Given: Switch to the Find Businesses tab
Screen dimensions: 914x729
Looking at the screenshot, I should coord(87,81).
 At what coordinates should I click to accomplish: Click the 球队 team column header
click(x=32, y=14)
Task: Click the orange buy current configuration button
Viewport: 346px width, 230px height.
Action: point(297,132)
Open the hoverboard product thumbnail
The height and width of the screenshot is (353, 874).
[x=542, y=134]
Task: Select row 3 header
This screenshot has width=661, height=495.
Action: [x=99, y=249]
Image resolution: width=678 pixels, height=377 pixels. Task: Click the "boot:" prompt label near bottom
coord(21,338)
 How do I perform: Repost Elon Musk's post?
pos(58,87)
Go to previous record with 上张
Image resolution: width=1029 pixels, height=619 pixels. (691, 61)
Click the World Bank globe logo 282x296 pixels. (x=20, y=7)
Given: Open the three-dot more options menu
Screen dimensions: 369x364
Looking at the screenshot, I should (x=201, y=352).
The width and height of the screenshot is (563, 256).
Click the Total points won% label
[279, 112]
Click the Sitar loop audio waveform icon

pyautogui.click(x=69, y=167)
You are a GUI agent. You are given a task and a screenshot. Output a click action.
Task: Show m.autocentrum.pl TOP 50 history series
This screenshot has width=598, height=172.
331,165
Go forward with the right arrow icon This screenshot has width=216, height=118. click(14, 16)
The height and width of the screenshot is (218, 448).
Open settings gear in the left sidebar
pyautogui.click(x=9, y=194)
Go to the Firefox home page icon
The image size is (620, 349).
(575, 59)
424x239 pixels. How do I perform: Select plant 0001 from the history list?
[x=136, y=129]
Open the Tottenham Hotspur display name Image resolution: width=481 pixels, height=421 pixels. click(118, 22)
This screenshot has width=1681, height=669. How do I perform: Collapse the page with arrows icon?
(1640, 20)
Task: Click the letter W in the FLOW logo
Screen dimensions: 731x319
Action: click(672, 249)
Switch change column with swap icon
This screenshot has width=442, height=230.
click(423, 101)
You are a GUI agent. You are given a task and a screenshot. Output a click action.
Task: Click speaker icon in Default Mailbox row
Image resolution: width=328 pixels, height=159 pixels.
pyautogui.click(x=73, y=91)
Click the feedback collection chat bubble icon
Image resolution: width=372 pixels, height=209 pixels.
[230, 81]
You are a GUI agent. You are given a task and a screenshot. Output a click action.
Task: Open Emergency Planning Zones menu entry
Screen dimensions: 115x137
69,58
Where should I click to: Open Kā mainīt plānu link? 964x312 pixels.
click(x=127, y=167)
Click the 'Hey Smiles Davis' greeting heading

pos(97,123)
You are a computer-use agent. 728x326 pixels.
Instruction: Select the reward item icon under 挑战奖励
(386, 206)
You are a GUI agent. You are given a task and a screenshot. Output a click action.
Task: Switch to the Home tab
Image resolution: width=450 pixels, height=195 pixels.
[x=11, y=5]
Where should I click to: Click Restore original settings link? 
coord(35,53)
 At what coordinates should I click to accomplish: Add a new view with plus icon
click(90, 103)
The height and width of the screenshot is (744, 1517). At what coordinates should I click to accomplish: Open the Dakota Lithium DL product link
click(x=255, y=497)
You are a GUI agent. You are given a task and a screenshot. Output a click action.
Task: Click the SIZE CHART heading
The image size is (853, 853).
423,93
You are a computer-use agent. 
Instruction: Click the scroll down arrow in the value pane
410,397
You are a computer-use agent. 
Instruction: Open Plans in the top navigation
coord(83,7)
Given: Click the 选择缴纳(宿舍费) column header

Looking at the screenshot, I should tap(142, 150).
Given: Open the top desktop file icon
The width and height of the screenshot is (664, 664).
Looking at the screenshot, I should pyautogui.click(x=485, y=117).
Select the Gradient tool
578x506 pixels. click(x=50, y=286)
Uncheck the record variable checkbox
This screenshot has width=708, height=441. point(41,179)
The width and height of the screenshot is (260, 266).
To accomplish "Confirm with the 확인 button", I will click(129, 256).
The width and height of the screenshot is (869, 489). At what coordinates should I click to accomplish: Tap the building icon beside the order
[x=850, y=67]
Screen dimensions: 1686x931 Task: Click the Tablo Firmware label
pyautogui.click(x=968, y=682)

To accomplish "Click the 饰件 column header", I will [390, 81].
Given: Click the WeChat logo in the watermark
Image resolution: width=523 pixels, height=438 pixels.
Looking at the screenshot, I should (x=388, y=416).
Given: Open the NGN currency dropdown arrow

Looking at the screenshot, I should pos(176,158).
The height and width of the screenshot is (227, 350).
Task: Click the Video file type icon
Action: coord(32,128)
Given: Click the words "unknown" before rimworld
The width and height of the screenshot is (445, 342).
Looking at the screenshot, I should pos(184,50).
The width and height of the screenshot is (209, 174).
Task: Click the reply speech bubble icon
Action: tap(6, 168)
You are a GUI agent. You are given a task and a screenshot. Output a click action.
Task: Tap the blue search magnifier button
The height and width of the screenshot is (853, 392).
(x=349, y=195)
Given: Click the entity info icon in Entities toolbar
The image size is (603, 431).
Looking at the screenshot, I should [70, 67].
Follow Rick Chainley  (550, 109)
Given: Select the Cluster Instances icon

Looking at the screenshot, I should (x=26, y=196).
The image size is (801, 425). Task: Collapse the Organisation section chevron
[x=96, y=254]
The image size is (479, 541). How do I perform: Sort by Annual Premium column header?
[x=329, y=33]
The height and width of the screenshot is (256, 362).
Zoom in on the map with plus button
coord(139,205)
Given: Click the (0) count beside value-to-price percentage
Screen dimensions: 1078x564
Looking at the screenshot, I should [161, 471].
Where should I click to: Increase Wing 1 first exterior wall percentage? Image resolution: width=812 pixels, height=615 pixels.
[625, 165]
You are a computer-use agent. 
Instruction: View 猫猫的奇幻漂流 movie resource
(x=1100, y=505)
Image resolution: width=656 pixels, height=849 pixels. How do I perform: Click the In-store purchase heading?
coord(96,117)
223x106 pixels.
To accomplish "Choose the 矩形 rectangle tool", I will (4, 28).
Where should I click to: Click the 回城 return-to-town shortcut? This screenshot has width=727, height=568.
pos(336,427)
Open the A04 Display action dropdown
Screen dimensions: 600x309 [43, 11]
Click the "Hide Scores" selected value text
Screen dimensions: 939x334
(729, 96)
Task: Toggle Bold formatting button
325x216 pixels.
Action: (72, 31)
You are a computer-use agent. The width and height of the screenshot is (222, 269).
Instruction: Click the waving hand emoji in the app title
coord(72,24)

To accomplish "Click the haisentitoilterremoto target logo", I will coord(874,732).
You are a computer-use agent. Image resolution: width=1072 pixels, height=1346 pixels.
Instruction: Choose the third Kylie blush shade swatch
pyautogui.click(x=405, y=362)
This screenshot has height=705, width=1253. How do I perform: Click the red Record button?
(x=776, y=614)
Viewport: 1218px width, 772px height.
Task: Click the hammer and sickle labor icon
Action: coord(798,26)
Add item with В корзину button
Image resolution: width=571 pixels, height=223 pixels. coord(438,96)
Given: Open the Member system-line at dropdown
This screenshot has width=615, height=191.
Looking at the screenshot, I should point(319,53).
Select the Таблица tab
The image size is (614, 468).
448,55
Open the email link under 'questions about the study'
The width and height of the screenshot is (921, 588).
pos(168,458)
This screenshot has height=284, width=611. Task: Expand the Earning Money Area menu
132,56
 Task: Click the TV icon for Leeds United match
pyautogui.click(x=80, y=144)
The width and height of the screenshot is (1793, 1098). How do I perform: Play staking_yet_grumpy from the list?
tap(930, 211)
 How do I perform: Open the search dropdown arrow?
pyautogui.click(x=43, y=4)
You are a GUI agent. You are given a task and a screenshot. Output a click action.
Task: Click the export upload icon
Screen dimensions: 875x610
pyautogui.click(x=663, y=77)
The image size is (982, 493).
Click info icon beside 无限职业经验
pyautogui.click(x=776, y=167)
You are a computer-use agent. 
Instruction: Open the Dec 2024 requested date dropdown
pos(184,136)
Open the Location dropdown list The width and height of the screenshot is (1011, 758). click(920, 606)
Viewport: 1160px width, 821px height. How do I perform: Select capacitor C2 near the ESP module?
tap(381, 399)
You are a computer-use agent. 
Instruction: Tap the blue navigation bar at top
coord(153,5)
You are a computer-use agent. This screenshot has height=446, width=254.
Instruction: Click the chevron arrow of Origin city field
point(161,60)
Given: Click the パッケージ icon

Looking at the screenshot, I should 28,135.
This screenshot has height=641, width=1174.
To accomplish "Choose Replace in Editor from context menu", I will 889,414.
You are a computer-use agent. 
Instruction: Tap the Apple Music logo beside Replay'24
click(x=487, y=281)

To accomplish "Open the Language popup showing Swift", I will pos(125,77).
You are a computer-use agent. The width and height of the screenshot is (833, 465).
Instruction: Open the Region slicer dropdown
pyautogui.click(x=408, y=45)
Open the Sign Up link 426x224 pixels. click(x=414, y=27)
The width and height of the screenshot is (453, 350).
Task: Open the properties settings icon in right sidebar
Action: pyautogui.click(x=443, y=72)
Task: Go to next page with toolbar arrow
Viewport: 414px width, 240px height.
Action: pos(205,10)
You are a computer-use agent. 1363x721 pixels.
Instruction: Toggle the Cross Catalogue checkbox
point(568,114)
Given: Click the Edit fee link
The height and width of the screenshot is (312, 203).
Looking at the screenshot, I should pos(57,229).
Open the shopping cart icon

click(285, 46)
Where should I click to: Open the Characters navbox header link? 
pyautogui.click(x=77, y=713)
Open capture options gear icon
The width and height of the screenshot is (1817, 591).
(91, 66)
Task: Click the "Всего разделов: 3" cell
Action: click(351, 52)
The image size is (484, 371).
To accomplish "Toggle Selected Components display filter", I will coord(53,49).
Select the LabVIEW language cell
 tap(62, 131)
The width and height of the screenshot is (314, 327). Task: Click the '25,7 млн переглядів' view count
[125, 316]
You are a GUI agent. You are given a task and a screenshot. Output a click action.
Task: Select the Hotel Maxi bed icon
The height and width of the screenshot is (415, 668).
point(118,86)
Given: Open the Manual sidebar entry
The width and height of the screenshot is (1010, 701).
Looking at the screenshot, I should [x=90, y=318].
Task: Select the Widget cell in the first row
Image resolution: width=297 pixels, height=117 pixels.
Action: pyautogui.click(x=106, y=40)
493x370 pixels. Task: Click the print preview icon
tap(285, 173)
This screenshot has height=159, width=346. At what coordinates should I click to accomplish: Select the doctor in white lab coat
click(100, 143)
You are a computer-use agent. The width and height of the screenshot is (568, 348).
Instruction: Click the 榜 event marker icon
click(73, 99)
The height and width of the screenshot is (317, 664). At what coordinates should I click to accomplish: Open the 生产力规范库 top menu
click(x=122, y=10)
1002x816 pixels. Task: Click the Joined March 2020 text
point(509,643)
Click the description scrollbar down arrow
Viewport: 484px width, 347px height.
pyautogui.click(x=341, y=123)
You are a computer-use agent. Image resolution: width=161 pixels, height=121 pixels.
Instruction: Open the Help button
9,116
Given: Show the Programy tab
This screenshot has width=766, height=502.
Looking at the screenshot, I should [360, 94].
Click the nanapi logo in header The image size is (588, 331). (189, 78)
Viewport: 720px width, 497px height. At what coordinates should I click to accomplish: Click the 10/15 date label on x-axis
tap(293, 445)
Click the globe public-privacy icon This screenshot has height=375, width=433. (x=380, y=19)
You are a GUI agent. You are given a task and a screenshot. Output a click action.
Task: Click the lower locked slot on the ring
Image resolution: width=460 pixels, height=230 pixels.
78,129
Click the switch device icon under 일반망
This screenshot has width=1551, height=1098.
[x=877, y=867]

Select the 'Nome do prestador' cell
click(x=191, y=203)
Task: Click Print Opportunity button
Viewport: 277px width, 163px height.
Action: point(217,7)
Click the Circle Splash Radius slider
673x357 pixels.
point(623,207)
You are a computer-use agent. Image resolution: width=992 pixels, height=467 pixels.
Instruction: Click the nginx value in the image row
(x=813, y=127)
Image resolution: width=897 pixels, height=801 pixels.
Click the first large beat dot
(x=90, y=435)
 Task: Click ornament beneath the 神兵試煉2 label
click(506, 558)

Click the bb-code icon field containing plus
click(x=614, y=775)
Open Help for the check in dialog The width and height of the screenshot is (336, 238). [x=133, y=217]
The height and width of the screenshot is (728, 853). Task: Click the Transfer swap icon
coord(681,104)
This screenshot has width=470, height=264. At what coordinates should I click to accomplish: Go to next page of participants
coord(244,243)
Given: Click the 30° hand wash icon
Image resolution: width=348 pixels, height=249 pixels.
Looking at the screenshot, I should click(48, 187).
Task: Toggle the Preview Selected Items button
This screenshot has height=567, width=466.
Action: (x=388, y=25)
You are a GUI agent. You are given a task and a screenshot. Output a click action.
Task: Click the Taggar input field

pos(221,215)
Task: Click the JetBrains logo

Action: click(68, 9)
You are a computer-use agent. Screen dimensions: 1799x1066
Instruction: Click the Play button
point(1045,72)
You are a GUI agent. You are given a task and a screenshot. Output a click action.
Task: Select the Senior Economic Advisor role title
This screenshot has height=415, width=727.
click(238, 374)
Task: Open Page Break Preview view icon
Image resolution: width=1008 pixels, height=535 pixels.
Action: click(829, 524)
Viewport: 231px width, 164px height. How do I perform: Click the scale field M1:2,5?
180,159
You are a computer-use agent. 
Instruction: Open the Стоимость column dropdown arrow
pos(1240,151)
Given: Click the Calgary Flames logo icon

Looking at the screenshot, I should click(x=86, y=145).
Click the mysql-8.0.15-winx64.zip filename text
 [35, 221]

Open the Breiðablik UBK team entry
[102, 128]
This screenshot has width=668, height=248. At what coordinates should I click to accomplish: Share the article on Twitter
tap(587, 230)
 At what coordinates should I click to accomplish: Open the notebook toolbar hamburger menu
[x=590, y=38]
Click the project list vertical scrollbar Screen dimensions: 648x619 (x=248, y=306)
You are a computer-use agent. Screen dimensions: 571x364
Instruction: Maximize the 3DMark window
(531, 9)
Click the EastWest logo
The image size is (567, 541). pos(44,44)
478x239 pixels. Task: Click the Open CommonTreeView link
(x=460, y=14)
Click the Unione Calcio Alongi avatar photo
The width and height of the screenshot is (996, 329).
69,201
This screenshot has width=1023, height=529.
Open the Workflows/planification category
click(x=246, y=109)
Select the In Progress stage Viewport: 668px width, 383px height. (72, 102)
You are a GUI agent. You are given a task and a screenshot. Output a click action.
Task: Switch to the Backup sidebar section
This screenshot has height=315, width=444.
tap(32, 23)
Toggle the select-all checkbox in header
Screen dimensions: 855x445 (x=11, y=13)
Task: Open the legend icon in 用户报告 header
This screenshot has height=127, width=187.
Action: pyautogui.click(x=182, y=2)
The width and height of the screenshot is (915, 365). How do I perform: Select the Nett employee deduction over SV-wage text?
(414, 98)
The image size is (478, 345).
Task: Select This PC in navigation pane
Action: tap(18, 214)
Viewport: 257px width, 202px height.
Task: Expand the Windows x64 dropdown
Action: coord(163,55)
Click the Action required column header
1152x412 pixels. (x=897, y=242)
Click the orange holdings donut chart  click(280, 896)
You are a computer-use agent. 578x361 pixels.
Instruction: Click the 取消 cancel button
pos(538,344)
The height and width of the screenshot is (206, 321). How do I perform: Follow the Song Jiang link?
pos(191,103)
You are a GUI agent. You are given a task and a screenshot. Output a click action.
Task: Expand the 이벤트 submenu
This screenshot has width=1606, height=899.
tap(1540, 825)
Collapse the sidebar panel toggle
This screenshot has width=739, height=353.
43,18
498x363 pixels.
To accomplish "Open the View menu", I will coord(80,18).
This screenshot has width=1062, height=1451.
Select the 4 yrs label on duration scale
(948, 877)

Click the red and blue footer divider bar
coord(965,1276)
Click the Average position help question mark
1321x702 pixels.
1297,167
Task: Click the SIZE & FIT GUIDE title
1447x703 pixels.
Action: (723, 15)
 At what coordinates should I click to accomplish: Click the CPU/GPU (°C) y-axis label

**What you need to do**
What count of lines in the listing contain the word "globe"? Reply with the number only.

**Solved exercise**
2